What to do:
A: In the passage on Light The Night, turn the paragraph beginning "Light The Night is a fundraising campaign" into a short bulleted list that keeps its main facts.
B: Continue the passage on Light The Night from its final sentence onward.

Passage provided:
--- START ---

Thousands Take Steps Together to Bring Light to the Darkness of Cancer-


Light The Night is a fundraising campaign benefiting LLS and their funding of research to find blood cancer cures. Coming together for a common goal, friends, family and co-workers form fundraising walk teams. Millions of consumers also help by donating at retail outlets. Culminating in inspiration and memorable evening walks every fall, participants in 140 communities across North America join together carrying illuminated lanterns to take steps to end cancer – white for survivors, red for supporters and gold in memory of loved ones lost to cancer.

“At Light The Night, it is our aim to bring light to the darkness of cancer through research and cures. We are taking steps to end cancer,” said Billie Sue Parris, LLS Executive Director. “The light and warmth we generate delivers hope in time of despair, community in place of loneliness and life-saving research and support for cancer patients and their families LLS’s Light The Night fund treatments that are saving the lives of patients.”

This year’s walk will be held on Sunday, October 13 at Town Green Park.

LLS is at the forefront of the fight to cure cancer, and leaders in advancing breakthroughs in immunotherapy, genomics and personalized medicine. The impact of LLS supported research goes beyond blood cancers. The discoveries made in blood cancer research have led to breakthrough treatments for many cancers and other serious diseases.

--- END ---

Provided data:
--- START ---

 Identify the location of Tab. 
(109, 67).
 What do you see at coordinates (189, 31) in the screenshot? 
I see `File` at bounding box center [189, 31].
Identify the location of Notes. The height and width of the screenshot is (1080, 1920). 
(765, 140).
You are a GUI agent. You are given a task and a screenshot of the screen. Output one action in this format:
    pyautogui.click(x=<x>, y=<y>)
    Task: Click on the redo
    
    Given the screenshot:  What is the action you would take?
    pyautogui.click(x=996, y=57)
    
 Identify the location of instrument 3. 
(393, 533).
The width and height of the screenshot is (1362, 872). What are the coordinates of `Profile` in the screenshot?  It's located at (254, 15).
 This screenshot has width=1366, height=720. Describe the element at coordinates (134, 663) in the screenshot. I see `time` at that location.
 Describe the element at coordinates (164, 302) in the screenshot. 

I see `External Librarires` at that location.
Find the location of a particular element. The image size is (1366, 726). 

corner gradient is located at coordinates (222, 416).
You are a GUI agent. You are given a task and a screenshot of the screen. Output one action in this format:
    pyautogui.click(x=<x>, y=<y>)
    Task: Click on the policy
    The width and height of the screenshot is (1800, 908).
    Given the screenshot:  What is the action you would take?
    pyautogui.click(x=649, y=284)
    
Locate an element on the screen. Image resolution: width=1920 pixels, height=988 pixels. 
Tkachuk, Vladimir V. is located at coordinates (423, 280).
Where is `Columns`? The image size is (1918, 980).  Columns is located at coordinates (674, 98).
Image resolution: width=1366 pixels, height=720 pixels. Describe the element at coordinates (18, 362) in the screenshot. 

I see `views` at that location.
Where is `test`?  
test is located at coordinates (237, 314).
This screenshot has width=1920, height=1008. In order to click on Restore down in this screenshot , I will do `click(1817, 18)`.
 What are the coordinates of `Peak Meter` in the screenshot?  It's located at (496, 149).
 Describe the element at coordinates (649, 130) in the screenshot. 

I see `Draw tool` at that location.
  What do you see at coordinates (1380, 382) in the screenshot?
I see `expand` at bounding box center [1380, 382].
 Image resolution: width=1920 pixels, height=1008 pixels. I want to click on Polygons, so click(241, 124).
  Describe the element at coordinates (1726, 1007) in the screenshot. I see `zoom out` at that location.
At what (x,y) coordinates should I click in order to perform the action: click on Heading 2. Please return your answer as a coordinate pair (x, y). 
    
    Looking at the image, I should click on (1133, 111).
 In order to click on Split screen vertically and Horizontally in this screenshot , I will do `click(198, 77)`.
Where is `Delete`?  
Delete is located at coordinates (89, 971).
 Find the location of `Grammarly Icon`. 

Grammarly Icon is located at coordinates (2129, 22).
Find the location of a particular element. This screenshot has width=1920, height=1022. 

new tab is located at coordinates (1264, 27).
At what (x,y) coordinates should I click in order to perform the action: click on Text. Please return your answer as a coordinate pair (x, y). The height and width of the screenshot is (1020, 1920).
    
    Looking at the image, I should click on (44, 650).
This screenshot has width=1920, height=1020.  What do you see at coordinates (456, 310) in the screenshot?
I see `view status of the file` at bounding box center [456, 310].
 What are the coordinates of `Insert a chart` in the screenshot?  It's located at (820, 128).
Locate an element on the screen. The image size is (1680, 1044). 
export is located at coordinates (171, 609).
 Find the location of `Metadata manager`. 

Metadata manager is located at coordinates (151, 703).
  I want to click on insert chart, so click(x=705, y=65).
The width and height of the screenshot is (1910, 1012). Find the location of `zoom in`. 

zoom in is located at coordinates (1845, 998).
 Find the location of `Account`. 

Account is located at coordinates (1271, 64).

--- END ---

Answers provided:
A:
- Light The Night is a fundraising campaign that benefits LLS and its funding of research into blood cancer cures.
- Friends, family and co-workers form fundraising walk teams, and millions of consumers donate at retail outlets.
- Every fall, participants in 140 communities across North America hold evening walks carrying illuminated lanterns.
- Lantern colors: white for survivors, red for supporters, gold in memory of loved ones lost to cancer.

B:
LLS was founded by a family for families, beginning 70 years ago at a time when a diagnosis of leukemia was nearly 100% fatal. Now, with the development of new treatments for childhood leukemia, to today’s advances in precision medicine and immunotherapy, LLS has had a colossal impact on advancing cancer cures, and changing the way cancer is treated and the care for patients.

Through its efforts it has invested nearly $1.3 billion in cutting-edge research to advance therapies. Thanks to research, survival rates for patients with many blood cancers have doubled, tripled and even quadrupled since the early 1960s. Yet, despite these advances, about one third of patients with blood cancer still do not survive even five years after their diagnosis.